'Haredi Draft Law' in jeopardy as Yesh Atid vows to vote against

Former Finance Minister Yair Lapid blasts draft bill he previously backed, as court-imposed deadline nears.

Hezki Baruch ,

Yair Lapid at press conference
Yair Lapid at press conference
Hezki Baruch

MK Yair Lapid, chairman of the Yesh Atid party, denounced the Haredi Draft Law on Monday, vowing to oppose the proposed law he once backed.

Speaking at a press conference in the Knesset Monday afternoon, Lapid said that the Yesh Atid party would vote against the draft bill if it is brought to a vote, despite having voted in favor of the bill during its first reading.

Lapid echoed concerns voiced by the Yisrael Beytenu party, which bolted from the government last month over a ceasefire agreement with Hamas, that a future Likud-led government could compensate haredi yeshivas which lose funding for failing to meet IDF induction quotas – effectively nullifying the financial sanctions included in the draft bill.

“One month ago, I stood here and demanded that Netanyahu publicly promise that the haredim would not the haredim would not get financial compensation as part of a deal in exchange for [passing] the draft law.”

The Yesh Atid chairman claimed that such a deal had been struck, and that the enforcement provisions of the draft law would be effectively neutralized.

“This is what they guaranteed the haredim. They said to [the haredi parties]: ‘Don’t worry about the financial sanctions, we’ll give you the money under the table.’”

“This isn’t a draft law – it’s a fund-raising law,” continued Lapid. “We will not support a situation where draft-dodgers get money from the government – where our tax money goes to fund people evading the draft. We’re done waiting and we’re done being suckers for them. Yesh Atid will vote against the Draft Law. We will go to elections. And after the elections, a government which I lead will pass a draft law without any deals or tricks.”

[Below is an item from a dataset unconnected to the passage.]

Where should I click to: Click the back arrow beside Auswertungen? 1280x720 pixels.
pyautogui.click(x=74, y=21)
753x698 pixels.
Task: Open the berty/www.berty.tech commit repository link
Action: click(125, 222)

The current bill under consideration, sometimes referred to as the “Haredi Draft Law”, was drawn up by a panel of defense establishment officials at the behest of Yisrael Beytenu chief and former Defense Minister Avigdor Liberman, prior to his party’s departure from the government.

The bill would largely preserve the open-ended draft deferments for full-time yeshiva students, while imposing induction quotas on both individual yeshivas and the haredi sector as a whole, with financial sanctions on yeshivas which fail to meet the quotas. If the haredi sector as a whole fails to meet the quota, the law will be automatically nullified.

Both Yesh Atid and Yisrael Beytenu, then a coalition partner, voted in favor of the bill during its first reading in the Knesset in July, which passed by a margin of 63 to 39, over the opposition of the coalition’s haredi partners.

On Monday, however, Yisrael Beytenu hinted that it would oppose the bill in its second reading, accusing the Likud of promising haredi lawmakers that it would circumvent the law’s financial sanctions on yeshivas which fail to meet enlistment quotas by offering supplemental funding of those same institutions.

Without the support of Yisrael Beytenu and Yesh Atid, the coalition is unlikely to be able to pass the draft bill, given the opposition of the government’s 13 haredi Knesset members. The coalition was reduced to a razor-thin 61-seat majority (out of 120 seats total in the Knesset) last month when Yisrael Beytenu left the government.

If the government cannot pass the bill, it may be forced to turn again to the Supreme Court for an extension on an order throwing out the 2015 draft law. In 2017, the court tossed out the 2015 draft law, passed at the behest of the haredi factions and replacing a 2014 law which had been backed by Yesh Atid.

At the time, the court gave the government one year to pass a replacement law, but the failure to reach an agreement between haredi lawmakers and Yisrael Beytenu forced the government to request two extensions from the court.

The court has delayed implementation of its ruling against the 2015 law until January 15th, but has said the second extension will be the last, pressuring the government to pass a replacement law in the next few weeks.